■ **READING TEXT**
<<<<
Ley Janet DHS grad 1970

Janet Ley, psychadelic artist

2nd Prize in 1968 Window Art Contest

It was the age of Cream. Hendrix. Ken Kesey.

Tom Wolfe. Flower Power. And Woodstock on the way.

Tune in. Turn on. Drop out.

And aspiring teen artist Janet Ley was racking up notice in small-town Dover, Ohio with her entry in a psychadelic window painting contest.

The Weinsz Motor Co. sponsored the contest to promote its psychadelic sale in February 1968. From the Feb. 29 (hey! Artistic leaps, Leap Year….) edition of the Dover Daily Reporter:

Second prize of $10 went to Janet Ley, daughter of Dr. and Mrs. Ley of 1 Parkview dr. …

Miss Ley’s entry, which is on a new car display window at 2nd and Race st. is a circle entry of modernistic design, including 4 footprints which were outlined when she was held up to the window.
>>>>
■ **RECORD LIST**
<<<<
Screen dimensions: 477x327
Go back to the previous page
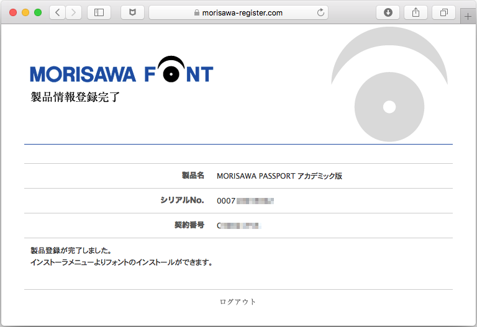58,12
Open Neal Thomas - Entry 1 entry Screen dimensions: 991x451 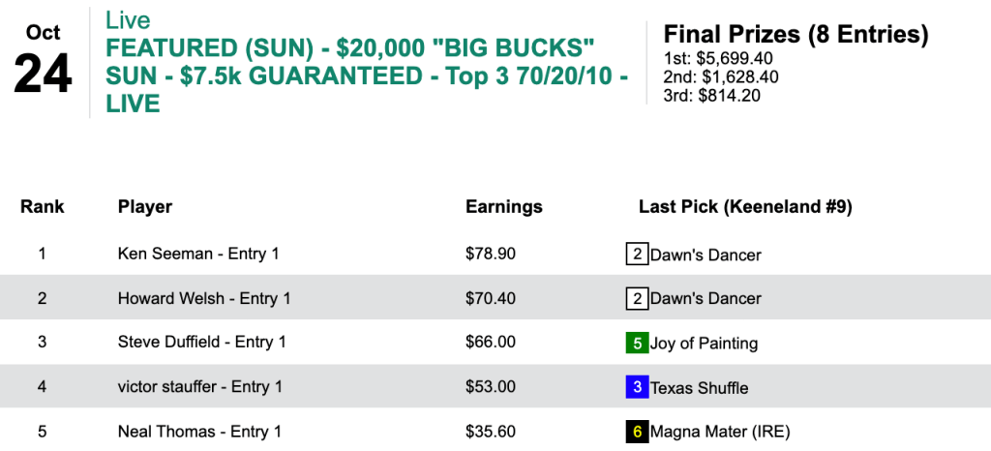(199, 432)
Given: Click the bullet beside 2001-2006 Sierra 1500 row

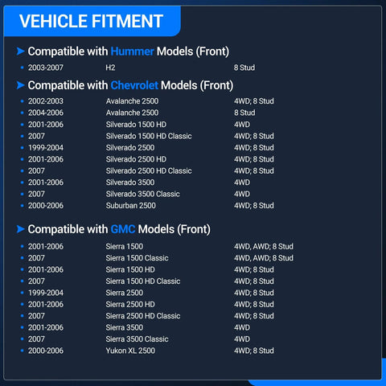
>>>>
■ **REQUIREMENTS**
- a) From the passage about Janet Ley, repeat the part that opens with the words containing "Miss Ley’s entry, which" and closes with "to the window.".
- b) For each statement below, answer yes or no according to the passage about Janet Ley, and quote the words of the passage that decide it: (i) Janet Ley won first prize in the contest. (ii) The Weinsz Motor Co. sponsored the contest. (iii) Janet Ley's entry is on a window at 2nd and Race st.

■ **THE REPLIES**
- a)
Miss Ley’s entry, which is on a new car display window at 2nd and Race st. is a circle entry of modernistic design, including 4 footprints which were outlined when she was held up to the window.

- b)
(i) No: "Second prize of $10 went to Janet Ley"
(ii) Yes: "The Weinsz Motor Co. sponsored the contest to promote its psychadelic sale in February 1968."
(iii) Yes: "which is on a new car display window at 2nd and Race st."